Retire to your bedroom and cough a lot for the next 3 days. Congratulate your MIL for passing on a chest infection and obviously you DH will need to run the house

Agonyaunt2026 · 09/01/2026 01:17

Janblues28 · 06/01/2026 18:59

We've been away for Christmas, got back Sunday and straight into work/school. MIL comes to stay at the end of the week. Normally we have a cleaner but she's not available. DH works part time - maybe does 2/3 hours work per day. I'm full time also do lions share of parenting DS (has ASD and im the preferred parent). DH has no plans to clean house, make the bed before his mum arrives. I'm so angry that he's a lazy a**hole but also don't feel i can leave it in a mess before she arrives. Ordinarily I'd clean up on the weekend. Do i leave it? I don't see why I should do it and realistically means I will be cleaning/organising 6pm to 10pm tomorrow night.

Before you leave for work today, give DH two to four of the jobs you hate doing and to have them done by the time you get home from work.

Mine would be 2 x bathrooms and getting MILs room ready (dusting, hoovering, changing bed covers), and food shopping.

Then you can whizz round and do the finishing touches.

EDIT: Ignore. I’m late to the party. I’m going to read your updates now OP.

Ghht · 09/01/2026 01:56

Janblues28 · 06/01/2026 21:36

Well I've been mulling it over and he's spent all evening lying on the sofa whilst I make DS dinner, bath, bedtime- goes on for hours with DS as he's wired (ASD) so I'm shattered. I often travel for work and I'm contemplating telling him I have to travel the night his mum arrives and then just book myself into hotel and catch up on some sleep. He was supposed to be taking his mum and us away to a holiday home we rented this weekend but I would love to just be on my own.

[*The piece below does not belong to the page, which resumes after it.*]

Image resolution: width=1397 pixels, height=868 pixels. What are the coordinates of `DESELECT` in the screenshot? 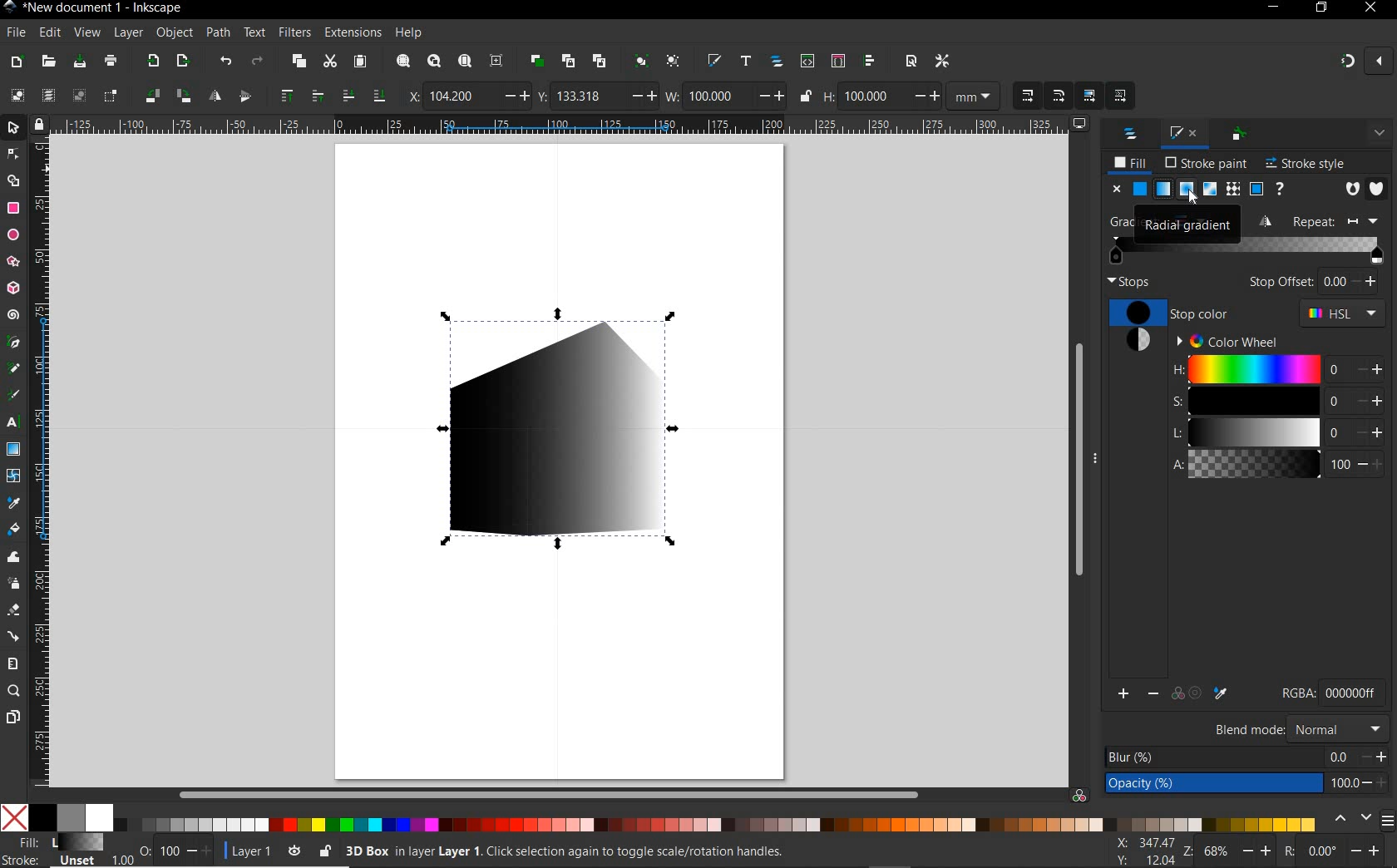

Only thing stopping me is not wanting to leave my son behind as I do feel like he really needs me but I'm just exhausted.

Do it.

TheAutumnCrow · 09/01/2026 02:15

TangerinePlate · 08/01/2026 23:10

Leave the fecking plate where it is. I wouldn’t brush off any barbed comments either.

Good luck 💐

Ditto from me Flowers

Poodleville · 09/01/2026 03:09

Well done for holding the line OP! So DH does notice when something needs cleaning and does know what he can do about it!

Please don't bend over backwards to accommodate either DH or MIL. You sound exhausted. I would consider saying you think you're coming down with something and retiring to bed all weekend!
"Thank goodness you're here MIL, you can help DH with all the pink jobs this weekend!"